Bisexual | Cynthia Nixon | Kevin Sessums | News

Cynthia Nixon Won't Call Herself Bisexual Because 'Nobody Likes The Bisexuals'

Kevin Sessums follows up with Cynthia Nixon, who made headlines recently for telling the NYT's Alex Witchel that, for her, being gay "is a choice". Sessums asks about Nixon's previous 15-year relationship with a man, and her current relationship with Christine Marinoni:

Cynthia_nixon I’m a bit confused. Were you a lesbian in a heterosexual relationship? Or are you now a heterosexual in a lesbian relationship? That quote seemed like you were fudging a bit.

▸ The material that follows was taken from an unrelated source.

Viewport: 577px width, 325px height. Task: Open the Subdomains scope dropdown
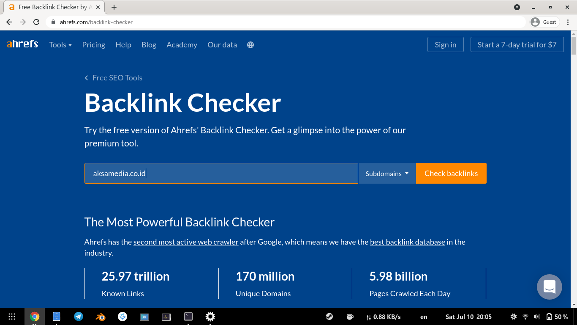pos(387,173)
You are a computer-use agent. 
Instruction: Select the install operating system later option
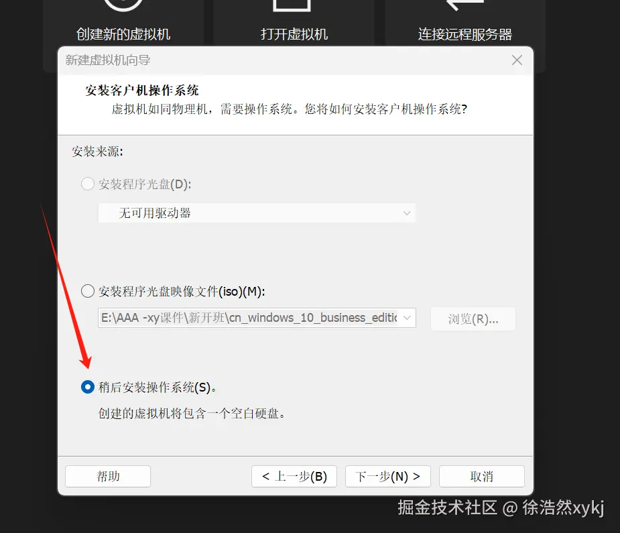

It’s so not fudging. It’s so not. I think for gay people who feel 100 percent gay, it doesn’t make any sense. And for straight people who feel 100 percent straight, it doesn’t make any sense. I don’t pull out the “bisexual” word because nobody likes the bisexuals. Everybody likes to dump on the bisexuals.

But it is the “B” in LGBT. 

I know. But we get no respect.

You just said “we,” so you must self-identify as one.

I just don’t like to pull out that word. But I do completely feel that when I was in relationships with men, I was in love and in lust with those men. And then I met Christine and I fell in love and lust with her. I am completely the same person and I was not walking around in some kind of fog. I just responded to the people in front of me the way I truly felt.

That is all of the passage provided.